Canavarları yetiştirmek ve evcilleştirmek nadir bir yetenekti. Açıkçası, bunda çok da iyi değildim ama kelebeklerin efendisi olarak damgalanacak kadar iyiydim. Onları yumurtadan çıkarmayı başarırsam, daha fazla koruma aracım olurdu; başarısız olursam, kaybedecek hiçbir şeyim olmazdı.
Kanımı tükettikten sonra, yumurta artık ince bir tabaka ile kaplanmış gibi görünüyordu. Elimi uzatıp yüzeyini okşadım ve sanki canlıymış gibi, bir sıcaklık hemen parmak uçlarıma nüfuz etti ve onunla temas etti.
Nedense yumurtadan çıkacakları günün çok da uzak olmadığı hissine kapıldım.
* * *
Kuluçkahaneden ayrıldıktan sonra Cassis’i ziyarete gittim.
“İşte öğle yemeğin.” Bugün ona tavuk yahnisi, tam tahıllı ekmek ve meyve verildi. Ona çatal ve bıçak kullanmayı gerektiren yiyecekler vermekten hâlâ kaçınıyordum, bu yüzden menü biraz sınırlıydı.
“Buraya sürekli gelmek senin için sorun olmalı.” Cassis hâlâ mesafeliydi ama daha önce olduğundan daha az rahatsız görünüyordu. Düşündüğümden daha nazik ve işbirlikçiydi.
Yakında ona çatal bıçakla yenilen yemekler getirebileceğimden eminim.
Her zamanki gibi hiçbir şey söylemeden devam etti.
Tepsiyi yatağa koyup geri çekildikten sonra boğazımda bir şeyin yükseldiğini hissettim. Ah. Midem bulanıyor ve kusmak istiyorum.
Aniden, ağzımı kapattığım avucumun içi koyu kırmızı kanla lekelendi. Sanırım dün Emily’nin bana getirdiği zehre kötü tepki veriyorum. Dudaklarımı kollarımla sakince sildim.
Sonra önümde bir ses duydum. Başımı kaldırdığımda Cassis’in bana baktığını gördüm. Yüzü sertleşmiş ve şaşırmıştı. Genişlemiş gözleri bana biraz yabancıydı. Tepsiyi yataktan alıp yanına koydu.
“Sen…” Konuştu ve ne söyleyeceğinden emin değilmiş gibi durakladı. “…O kan…”
“Ah, kusura bakma.” diye özür diledim. Cassis bunu garip olmalı. “Sana yemek getirdim ve şimdi kan görüntüsüyle iştahını kaçırıyorum.” Umarım kirli olduğunu düşünmez.

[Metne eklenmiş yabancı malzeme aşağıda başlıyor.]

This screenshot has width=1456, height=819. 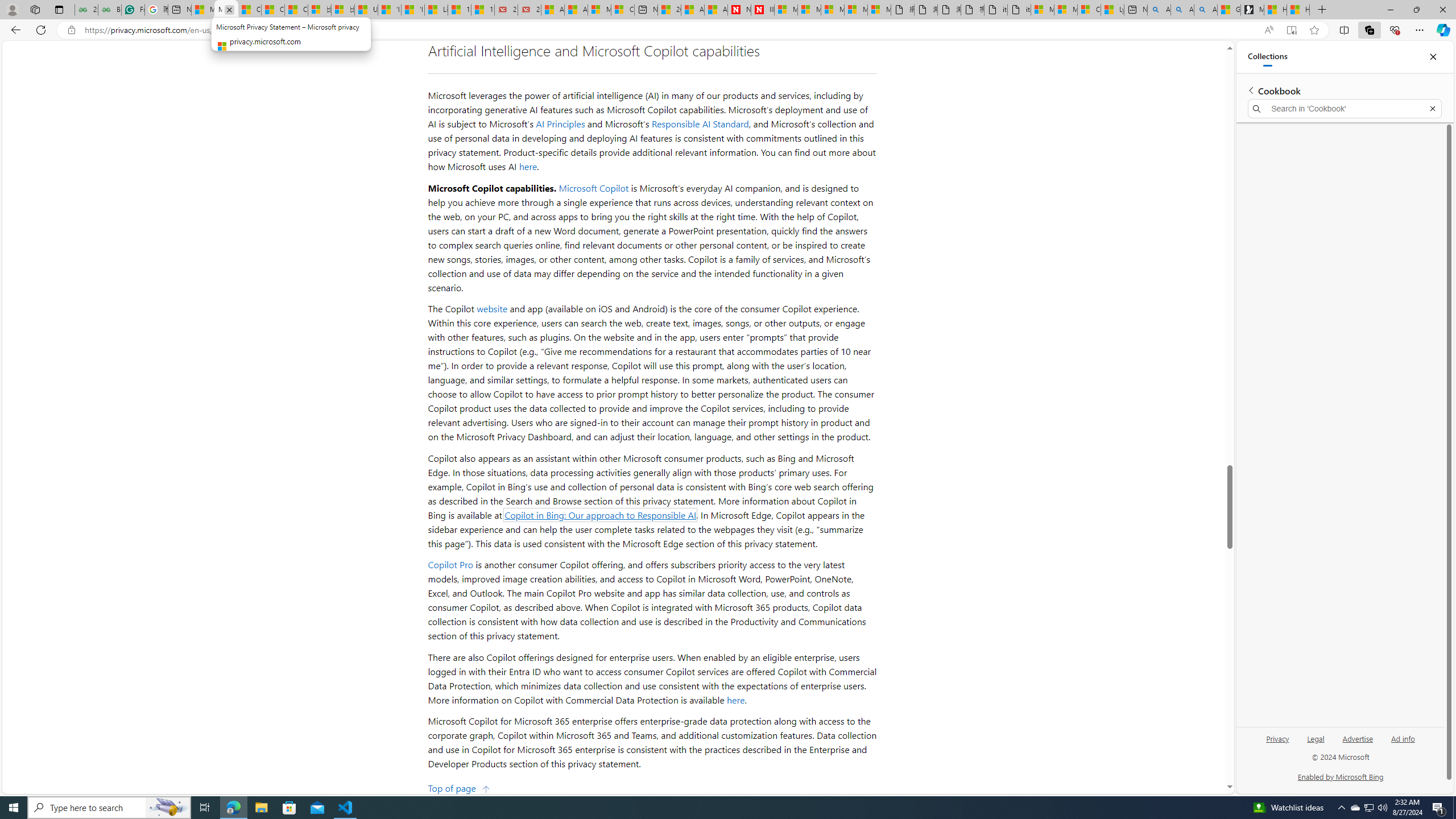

Cassis’in yüz ifadesi tepkimle değişti. Bana yarı şüpheli, yarı şaşkın bir şekilde baktı. “Hayır… Az önce kan kusmadın mı?”
“Evet. Ama… bunun için endişelenmene gerek yok. Önemli bir şey değil.” dedim, kollarımı dudaklarıma örterek. Burada ayna yoktu, bu yüzden ağzımdaki ve çenemdeki kanı tamamen silemedim.
Ama kollarım çoktan kanla lekelenmişti ve Cassis’in gözleri sanki elbisemdeki kırmızı lekelerine çivilenmiş gibiydi.
“Kan kusmak büyük bir sorun olarak görülmüyor mu?” Cassis’in yüzü eskisinden daha sert görünüyordu. “Böyle bir şey…”
Nasıl cevap vereceğimi biraz düşündüm, sonunda “Sorun değil. Geçmişte çok oldu.” dedim. Neden kan kustuğumu açıklamam gereksin ki? Aksine, bu Agriche’nin erken yaştan itibaren zehir tüketerek ona karşı tolerans geliştirme yoluydu.
Belki böyle bir sahneyi burada göstermek iyi bir fikir değildi ama Agriche’in gözünde bu pek de büyük bir mesele değildi.
“Yani geçen sefer…” Cassis dalıp gitti.
Ha? Geçen sefer? Cassis’in önünde başka ne zaman kan kustum? Bunun olduğunu hatırlamıyorum ama Cassis ayrıntı vermedi.
Ama bundan daha da tuhafı… “Benim için endişeleniyor musun?” Cassis’e baktım ve sanki ona hakaret etmişim gibi irkildi.
“Neden endişeleneyim ki?” Yüzünde soğuk bir ifade vardı. “Birinin önünüzde kan kusmasına şaşırmak doğal değil mi?”
Bunu inkâr etmiş olabilir ancak bana bu zayıflığını daha derinlemesine araştırma fırsatı da verdi. “Ah, anlıyorum… Benim için tanıdık bir görüntü, bu yüzden başka birinin şaşıracağını hiç düşünmemiştim.”
Ona baktığımda, güçlünün önünde güçlü bir görünüm, zayıfın önünde ise kırılgan bir hava sergileyen bir insan olduğunu fark ettim. Eğer öyleyse, onun önünde daha fazla kırılganlık göstermem sorun olmazdı. Hayır, daha iyi olurdu.
“Ama benden nefret edeceğini düşünmüştüm… Benim için bu şekilde endişelenmen çok şefkatli bir davranış. Teşekkür ederim.” Hafifçe gülümsedim, kasıtlı olarak soğuk ama acı bir ton kullandım.
Cassis konuşamaz hale gelmişti ve ben de konuyu burada kapatmanın en iyisi olacağını düşündüm.
“O zaman ben gideyim.” Huzur içinde yemek yemesi onun için daha iyi olurdu. “Seni şaşırttığım için üzgünüm,” dedim Cassis’e tekrar dönerek.
Cassis ağzını sertçe kapattı ve ben kapıya doğru yürürken bakışlarının hâlâ üzerimde olduğunu hissedebiliyordum.